An underdeveloped, immature, natal or neonatal tooth with poor prognosis.22
Hebling et al. classified precocious dentition according to the tooth morphology during eruption into the oral cavity:
Conch-shaped tooth crown with no root poorly attached to the alveolus by gingival tissue.
Solid crown with little or no root poorly attached to the alveolus by gingival tissue.
Incisal edge of the natal tooth erupting through the gingival tissues, and
Unerupted natal tooth causing palpable gingival edema.22
It is safer to wait before extracting the tooth till the child is 10 days old. This waiting period is recommended for the establishment of commensal flora in the intestine which is essential to produce vitamin K which in turn helps in the production of prothrombin in the liver before performing tooth extraction.23 It is recommended that a pediatrician should evaluate the need for administration of intramuscular vitamin K (0.5–1.0 mg) in case it is not possible to wait for 10 days for the extraction.

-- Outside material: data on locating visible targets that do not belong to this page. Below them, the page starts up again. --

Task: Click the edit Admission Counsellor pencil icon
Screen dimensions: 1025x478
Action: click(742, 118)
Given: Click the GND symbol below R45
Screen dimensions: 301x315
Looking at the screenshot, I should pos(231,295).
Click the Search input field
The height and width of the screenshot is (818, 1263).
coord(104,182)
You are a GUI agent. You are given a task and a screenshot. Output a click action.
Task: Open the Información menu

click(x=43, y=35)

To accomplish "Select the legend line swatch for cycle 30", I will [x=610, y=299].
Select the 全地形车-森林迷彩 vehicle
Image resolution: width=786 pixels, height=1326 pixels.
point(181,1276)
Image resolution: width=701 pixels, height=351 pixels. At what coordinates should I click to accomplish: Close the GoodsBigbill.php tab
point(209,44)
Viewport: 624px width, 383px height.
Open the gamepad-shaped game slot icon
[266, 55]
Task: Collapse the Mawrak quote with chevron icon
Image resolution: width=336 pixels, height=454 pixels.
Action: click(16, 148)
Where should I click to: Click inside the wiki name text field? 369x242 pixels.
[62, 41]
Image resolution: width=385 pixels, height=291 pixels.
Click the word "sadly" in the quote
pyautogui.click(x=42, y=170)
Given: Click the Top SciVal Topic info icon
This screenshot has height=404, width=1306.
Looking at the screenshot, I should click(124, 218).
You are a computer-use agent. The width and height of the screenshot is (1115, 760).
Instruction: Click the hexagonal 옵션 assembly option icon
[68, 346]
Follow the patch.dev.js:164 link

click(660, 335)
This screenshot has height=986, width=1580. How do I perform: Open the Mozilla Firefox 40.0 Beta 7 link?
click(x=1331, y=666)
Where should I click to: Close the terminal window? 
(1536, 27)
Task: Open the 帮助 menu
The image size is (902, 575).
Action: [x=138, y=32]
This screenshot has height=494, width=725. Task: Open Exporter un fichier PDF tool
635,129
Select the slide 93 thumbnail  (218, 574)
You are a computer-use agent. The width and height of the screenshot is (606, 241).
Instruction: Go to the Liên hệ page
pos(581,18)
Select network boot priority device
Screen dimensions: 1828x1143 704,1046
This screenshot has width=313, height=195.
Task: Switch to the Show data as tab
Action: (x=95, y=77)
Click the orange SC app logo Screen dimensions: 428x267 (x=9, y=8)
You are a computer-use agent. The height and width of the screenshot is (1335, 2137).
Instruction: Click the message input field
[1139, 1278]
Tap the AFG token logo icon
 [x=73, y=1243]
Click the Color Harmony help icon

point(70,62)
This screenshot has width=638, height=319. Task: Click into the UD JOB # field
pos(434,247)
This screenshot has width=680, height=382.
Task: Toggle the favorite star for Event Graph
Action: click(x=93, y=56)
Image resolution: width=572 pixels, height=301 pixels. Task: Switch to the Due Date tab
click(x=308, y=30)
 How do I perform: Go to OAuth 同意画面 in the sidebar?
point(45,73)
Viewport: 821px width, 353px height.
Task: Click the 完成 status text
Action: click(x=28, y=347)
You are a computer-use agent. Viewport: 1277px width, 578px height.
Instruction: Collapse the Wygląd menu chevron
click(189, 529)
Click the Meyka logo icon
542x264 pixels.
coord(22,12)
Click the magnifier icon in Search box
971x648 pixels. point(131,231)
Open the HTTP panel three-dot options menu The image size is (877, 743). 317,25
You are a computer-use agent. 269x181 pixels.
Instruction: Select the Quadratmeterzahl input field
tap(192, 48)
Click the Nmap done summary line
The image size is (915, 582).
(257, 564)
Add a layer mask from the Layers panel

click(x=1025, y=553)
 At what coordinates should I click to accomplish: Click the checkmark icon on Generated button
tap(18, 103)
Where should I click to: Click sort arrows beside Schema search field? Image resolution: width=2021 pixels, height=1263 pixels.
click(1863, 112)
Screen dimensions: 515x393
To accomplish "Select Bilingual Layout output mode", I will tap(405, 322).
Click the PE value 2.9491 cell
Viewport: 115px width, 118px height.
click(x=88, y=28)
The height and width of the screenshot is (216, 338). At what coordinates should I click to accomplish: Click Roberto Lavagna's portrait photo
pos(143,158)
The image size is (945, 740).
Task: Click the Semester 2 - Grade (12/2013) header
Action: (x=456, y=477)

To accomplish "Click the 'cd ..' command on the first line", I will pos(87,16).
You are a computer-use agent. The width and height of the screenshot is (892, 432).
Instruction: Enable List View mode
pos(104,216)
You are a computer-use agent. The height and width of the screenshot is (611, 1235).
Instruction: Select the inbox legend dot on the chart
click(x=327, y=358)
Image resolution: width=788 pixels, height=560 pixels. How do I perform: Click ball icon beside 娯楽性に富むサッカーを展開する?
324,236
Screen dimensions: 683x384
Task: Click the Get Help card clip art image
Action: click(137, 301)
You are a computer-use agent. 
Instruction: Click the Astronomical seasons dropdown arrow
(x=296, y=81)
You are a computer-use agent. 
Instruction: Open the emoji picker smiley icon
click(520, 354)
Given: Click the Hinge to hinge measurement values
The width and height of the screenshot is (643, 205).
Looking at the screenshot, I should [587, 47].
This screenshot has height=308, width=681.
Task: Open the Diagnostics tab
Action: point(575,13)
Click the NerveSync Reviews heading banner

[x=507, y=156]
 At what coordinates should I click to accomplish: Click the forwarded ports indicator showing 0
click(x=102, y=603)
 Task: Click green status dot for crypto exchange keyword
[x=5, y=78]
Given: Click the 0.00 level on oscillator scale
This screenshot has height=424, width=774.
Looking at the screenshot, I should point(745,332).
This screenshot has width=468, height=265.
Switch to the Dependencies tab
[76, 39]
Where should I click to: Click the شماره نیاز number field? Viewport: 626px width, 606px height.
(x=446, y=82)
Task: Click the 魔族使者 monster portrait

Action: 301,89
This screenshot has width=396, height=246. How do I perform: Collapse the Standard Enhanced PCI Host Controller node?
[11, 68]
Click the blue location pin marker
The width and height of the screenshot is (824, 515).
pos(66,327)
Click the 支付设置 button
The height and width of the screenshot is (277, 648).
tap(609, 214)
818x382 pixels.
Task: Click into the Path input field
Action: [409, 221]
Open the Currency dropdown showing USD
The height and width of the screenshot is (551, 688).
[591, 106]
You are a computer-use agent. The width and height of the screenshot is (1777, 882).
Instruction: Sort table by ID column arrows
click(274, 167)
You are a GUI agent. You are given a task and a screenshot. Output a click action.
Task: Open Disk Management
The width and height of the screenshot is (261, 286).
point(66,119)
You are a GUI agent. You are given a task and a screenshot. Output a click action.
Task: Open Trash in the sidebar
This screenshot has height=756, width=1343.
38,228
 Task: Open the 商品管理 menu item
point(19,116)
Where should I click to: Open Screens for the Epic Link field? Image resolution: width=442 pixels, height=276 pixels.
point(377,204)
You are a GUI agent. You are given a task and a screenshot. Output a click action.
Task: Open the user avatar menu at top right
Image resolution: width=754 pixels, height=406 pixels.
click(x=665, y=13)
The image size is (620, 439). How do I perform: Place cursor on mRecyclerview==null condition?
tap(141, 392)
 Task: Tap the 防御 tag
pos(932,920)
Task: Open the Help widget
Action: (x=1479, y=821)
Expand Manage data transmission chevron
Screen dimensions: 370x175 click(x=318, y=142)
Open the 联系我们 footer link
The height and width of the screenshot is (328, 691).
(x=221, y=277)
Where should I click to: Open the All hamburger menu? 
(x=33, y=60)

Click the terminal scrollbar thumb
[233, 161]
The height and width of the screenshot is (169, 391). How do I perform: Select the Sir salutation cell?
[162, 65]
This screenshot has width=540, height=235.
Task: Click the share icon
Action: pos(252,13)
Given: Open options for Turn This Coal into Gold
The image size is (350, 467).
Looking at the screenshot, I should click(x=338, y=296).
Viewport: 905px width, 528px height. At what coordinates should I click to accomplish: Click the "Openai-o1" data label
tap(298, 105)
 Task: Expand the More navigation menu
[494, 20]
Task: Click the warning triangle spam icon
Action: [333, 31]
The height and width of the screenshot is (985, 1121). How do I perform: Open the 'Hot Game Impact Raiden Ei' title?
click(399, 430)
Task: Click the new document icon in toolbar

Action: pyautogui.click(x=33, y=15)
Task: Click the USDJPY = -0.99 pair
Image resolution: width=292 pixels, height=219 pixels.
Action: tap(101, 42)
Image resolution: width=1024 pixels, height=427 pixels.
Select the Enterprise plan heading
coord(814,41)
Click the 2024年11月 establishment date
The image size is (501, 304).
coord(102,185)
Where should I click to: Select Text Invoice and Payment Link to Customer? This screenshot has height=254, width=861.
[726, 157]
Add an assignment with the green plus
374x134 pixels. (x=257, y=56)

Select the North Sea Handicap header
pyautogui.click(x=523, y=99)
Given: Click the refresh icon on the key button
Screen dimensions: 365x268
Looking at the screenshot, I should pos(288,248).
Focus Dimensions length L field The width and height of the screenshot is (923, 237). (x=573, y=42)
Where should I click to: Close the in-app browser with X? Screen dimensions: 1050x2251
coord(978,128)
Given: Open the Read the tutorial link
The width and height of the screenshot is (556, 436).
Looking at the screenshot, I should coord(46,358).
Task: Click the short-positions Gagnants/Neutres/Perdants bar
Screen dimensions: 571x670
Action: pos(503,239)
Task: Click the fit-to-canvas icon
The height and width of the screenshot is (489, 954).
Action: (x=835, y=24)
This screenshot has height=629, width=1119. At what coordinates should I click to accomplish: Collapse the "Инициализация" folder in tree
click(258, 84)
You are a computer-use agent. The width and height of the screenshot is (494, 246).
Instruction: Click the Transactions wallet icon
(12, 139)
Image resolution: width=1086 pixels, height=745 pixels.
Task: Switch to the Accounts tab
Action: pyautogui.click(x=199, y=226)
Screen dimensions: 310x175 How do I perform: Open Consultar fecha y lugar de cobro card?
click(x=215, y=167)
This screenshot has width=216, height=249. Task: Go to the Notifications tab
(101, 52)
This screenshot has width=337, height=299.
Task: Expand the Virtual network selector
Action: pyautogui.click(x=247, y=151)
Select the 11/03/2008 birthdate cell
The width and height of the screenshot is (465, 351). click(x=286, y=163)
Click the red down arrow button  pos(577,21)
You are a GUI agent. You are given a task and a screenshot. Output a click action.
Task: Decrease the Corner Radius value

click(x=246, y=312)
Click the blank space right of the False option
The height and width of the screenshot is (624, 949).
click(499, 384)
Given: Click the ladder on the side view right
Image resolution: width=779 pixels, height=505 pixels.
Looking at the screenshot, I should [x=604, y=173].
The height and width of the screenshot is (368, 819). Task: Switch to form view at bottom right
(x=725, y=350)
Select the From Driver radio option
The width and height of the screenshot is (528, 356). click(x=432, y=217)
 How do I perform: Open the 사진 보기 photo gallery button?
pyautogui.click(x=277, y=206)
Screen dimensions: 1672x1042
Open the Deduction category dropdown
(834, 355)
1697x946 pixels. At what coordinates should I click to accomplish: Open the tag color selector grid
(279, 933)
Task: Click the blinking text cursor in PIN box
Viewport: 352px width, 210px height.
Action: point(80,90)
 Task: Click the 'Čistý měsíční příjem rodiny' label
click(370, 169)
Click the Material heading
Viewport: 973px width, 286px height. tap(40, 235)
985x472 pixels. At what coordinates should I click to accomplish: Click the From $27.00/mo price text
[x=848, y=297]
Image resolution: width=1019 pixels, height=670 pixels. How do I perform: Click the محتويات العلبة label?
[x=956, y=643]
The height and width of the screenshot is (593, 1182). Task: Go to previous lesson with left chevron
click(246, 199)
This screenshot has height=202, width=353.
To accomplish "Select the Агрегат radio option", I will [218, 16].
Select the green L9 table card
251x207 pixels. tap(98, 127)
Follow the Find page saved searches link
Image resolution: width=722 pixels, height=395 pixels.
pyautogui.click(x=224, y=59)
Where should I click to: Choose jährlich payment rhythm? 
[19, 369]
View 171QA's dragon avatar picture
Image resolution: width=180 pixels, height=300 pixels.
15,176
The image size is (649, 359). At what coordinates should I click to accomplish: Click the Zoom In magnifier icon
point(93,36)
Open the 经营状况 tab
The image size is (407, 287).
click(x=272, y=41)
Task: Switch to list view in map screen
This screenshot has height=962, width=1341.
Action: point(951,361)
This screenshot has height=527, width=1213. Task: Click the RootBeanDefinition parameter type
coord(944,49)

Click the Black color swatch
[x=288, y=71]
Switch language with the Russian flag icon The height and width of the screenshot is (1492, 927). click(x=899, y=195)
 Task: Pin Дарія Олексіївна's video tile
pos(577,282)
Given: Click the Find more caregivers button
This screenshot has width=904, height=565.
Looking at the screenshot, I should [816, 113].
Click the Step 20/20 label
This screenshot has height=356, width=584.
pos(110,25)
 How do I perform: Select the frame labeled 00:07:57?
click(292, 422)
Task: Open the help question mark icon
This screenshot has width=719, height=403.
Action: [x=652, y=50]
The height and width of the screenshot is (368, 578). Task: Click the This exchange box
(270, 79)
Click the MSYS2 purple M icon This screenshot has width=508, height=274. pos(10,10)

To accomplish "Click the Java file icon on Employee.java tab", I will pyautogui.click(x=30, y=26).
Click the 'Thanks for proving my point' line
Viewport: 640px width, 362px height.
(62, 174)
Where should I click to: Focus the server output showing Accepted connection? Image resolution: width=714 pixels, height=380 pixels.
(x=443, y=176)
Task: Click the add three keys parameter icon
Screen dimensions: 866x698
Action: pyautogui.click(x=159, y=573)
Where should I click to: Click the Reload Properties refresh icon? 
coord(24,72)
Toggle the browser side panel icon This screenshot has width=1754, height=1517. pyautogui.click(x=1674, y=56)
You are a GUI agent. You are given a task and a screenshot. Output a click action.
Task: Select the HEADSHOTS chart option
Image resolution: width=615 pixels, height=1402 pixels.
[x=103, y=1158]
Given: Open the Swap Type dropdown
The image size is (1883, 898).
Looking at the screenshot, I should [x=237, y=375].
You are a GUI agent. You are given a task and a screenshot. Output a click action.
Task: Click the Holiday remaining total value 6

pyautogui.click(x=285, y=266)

In some cases, the newborn is medicated immediately after birth with vitamin K to prevent hemorrhagic disease of the newborn, so all these factors need to be kept in mind.
Conclusion
Thus, dens connatalis are mostly extracted as a part of the routine treatment in such cases if the tooth is mobile or there are chances of aspiration of the same. Thus, in the two reported cases this procedure was followed post application of Vitamin K. The children did not report any complications post extraction.